Pantau - Suku bunga Bank Indonesia (BI) atau BI-Rate diteropong bergeming di level 5,75 persen hingga akhir tahun ini. Penerawangan itu datang dari Permata Institute for Economic Research (PIER) PermataBank.
Mengingat ketidakpastian yang terus berlanjut akibat risiko terkait perang dagang dan perang mata uang, kami mempertahankan proyeksi bahwa suku bunga BI akan tetap berada di 5,75 persen hingga akhir tahun 2025.
Head of Macroeconomic and Financial Market Research PermataBank Faisal Rachman mengungkapkan hal itu seperti dikutip ANTARA di Jakarta, Kamis (16/1/2025).
Berdasarkan Rapat Dewan Gubernur (RDG) BI pada Rabu (15/1), ia mengingatkan pernyataan BI mengenai masih ada ruang untuk pemangkasan suku bunga lebih lanjut pada 2025. Namun, langkah tersebut akan sangat bergantung pada data ekonomi global dan domestik.
Baca juga: BI Pangkas Suku Bunga, Rupiah Lemah ke Arah Rp16.400 per Dolar AS
Selain itu, pasar dan BI juga mengantisipasi bahwa bank sentral Amerika Serikat (AS) atau The Fed kemungkinan hanya akan memangkas Fed Funds Rate (FFR) sebesar 25 basis point (bps) pada paruh kedua tahun ini, yang akan membuat risiko terhadap stabilitas rupiah tetap tinggi sepanjang tahun.
Lebih jauh, defisit transaksi berjalan (CAD) yang melebar meningkatkan risiko defisit ganda, terutama mengingat kebijakan fiskal yang pro-pertumbuhan (pro-growth) di bawah pemerintahan Presiden Prabowo Subianto bersamaan dengan latar belakang risiko Trade War 2.0. Hal ini akan semakin membatasi kemampuan BI untuk menurunkan suku bunga kebijakannya.
Adapun PIER memandang keputusan BI pada Rabu (15/1) untuk memangkas suku bunga acuan sebesar 25 bps ke level 5,75 persen sebenarnya tidak terlalu mengejutkan.
Menurut PIER, potensi penurunan suku bunga sudah terlihat sejak RDG BI pada Desember lalu, mengingat indikator inflasi dan permintaan domestik yang masih lemah.
Baca juga: Ekonom Ini Mengaku Terkejut dengan Pemangkasan BI-Rate
“Langkah BI ini sebenarnya sudah seusai dengan view kami sebelumnya, namun pemotongan di Desember (2024) tertunda ke Januari (2025),” kata Chief Economist PermataBank sekaligus Head of PIER Josua Pardede saat dihubungi secara terpisah.
Josua mengatakan bahwa meskipun rupiah memang cenderung melemah pada Januari 2025, namun ini merupakan fenomena global karena dolar AS menguat hampir ke semua mata uang dunia.
“Tekanan pada stabilitas rupiah masih ada sejalan dengan ketidakpastian global yang tetap berlangsung, tapi menurut BI sudah mulai dapat terukur dan terkendali,” kata dia.
Namun, di satu sisi, ujar Josua, risiko pada sisi pertumbuhan ekonomi semakin meningkat.

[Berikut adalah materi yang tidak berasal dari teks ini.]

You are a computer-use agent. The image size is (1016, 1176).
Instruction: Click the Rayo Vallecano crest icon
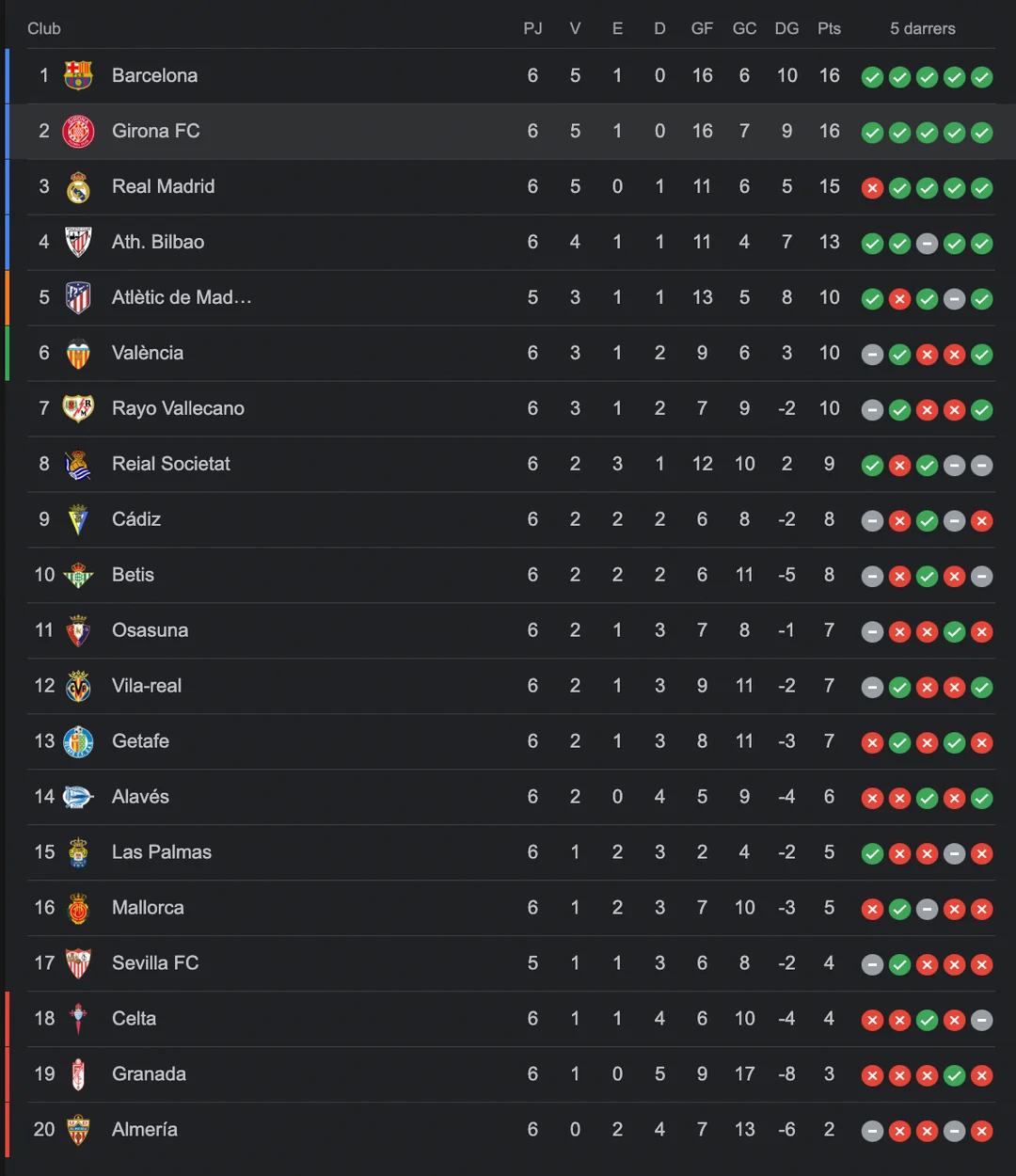pos(78,408)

Pertumbuhan ekonomi tahun 2025 kemungkinan akan tertekan baik dari faktor dalam maupun luar negeri. Dari luar negeri, risiko Trade War 2.0 akan berisiko menurunkan kinerja ekspor Indonesia.
Baca juga: Pemangkasan BI-Rate Dinilai Jadi Obat Stagnasi Daya Beli
Sementara, dari dalam negeri, risiko pelemahan tingkat permintaan akan berlanjut, seperti yang terindikasi dari inflasi yang sangat rendah mendekati batas bawah target sasaran atau menunjukkan lemahnya tingkat permintaan.